Entra in vigore la legge approvata con una minoranza risicata in Ue. Gli Stati membri dovranno presentare piani nazionali per il ripristino delle aree degradate. Il regolamento è ambizioso, ma necessario, per affrontare le attuali sfide ambientali.
L’iter legislativo complesso
È entrata in vigore ieri la legge Ue sul Ripristino della Natura. Pubblicato in Gazzetta Ufficiale europea il 29 luglio, il regolamento 2024/1991 rappresenta un elemento cruciale del Green Deal europeo.
La normativa è stata ha ottenuto l’approvazione definitiva dal Consiglio dell’Unione Europea il 17 giugno scorso, dopo un percorso legislativo complesso e un ‘sì’ europeo raggiunto in ritardo e a fatica. L’opposizione è stata infatti di diversi Stati membri, tra cui l’Italia.
Pilastro della strategia dell’Ue per la biodiversità, la legge punta a ripristinare le aree naturali degradate. La legge mira infatti a ripristinare almeno il 20% delle aree terrestri e marittime degradate entro il 2030.
I compiti dei 27
Nell’ambito di questo obiettivo generale, gli Stati membri saranno tenuti a ripristinare almeno il 30% degli ecosistemi già deteriorati, coperti dalla legge, entro la fine del 2030, il 60% entro il 2040 e il 90% entro il 2050, al fine di preservare gli habitat naturali, a tutelare la biodiversità e a migliorare la sicurezza alimentare.
Inoltre, dovranno garantire che le zone ripristinate non tornino a deteriorarsi in modo significativo e adottare piani nazionali di ripristino che indichino nel dettaglio come intendono raggiungere questi obiettivi.
Entro il 1° settembre 2026, i 27 dovranno presentare alla Commissione Europea un piano nazionale di ripristino. Questo piano dovrà essere elaborato tenendo conto di tre strumenti normativi: il Pniec, la riduzione dei gas serra come da regolamento 2018/1999 e la direttiva sulle fonti rinnovabili 2018/2001.
Un equilibrio delicato
Ogni Paese membro dell’Ue sarà tenuto ad adottare un proprio piano nazionale di ripristino della natura, che dettagli gli strumenti, inclusi quelli finanziari, necessari per raggiungere gli obiettivi stabiliti. Questi piani dovranno essere sviluppati in collaborazione con la comunità scientifica per decidere a quali habitat dare priorità negli interventi di ripristino.

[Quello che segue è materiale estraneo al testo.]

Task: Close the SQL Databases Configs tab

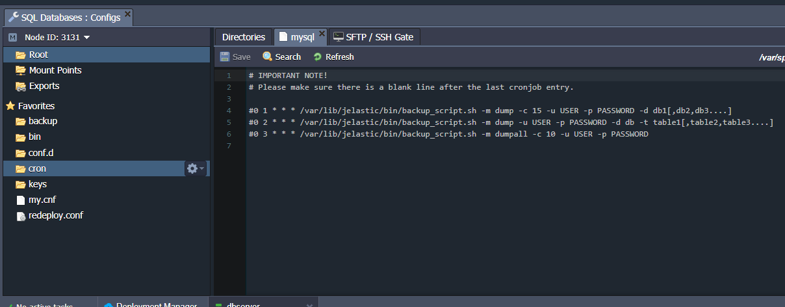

I piani nazionali di ripristino non solo dovranno delineare chiaramente le azioni necessarie per raggiungere gli obiettivi di ripristino ambientale, ma dovranno anche dare priorità ai siti Natura 2000, una rete di aree protette istituita per garantire la conservazione degli habitat e delle specie.
I piani presentati verranno revisionati – ed eventualmente corretti – nel 2032, nel 2042 e nel 2050.
La Nature Restoration Law introduce la possibilità di sospendere temporaneamente le misure che impattano sugli ecosistemi agricoli in circostanze eccezionali, per esempio, quando gli obiettivi di ripristino rischiano di compromettere la sicurezza alimentare.
Gli obiettivi di ripristino stabiliti rappresentano un impegno ambizioso ma necessario per affrontare le attuali sfide ambientali.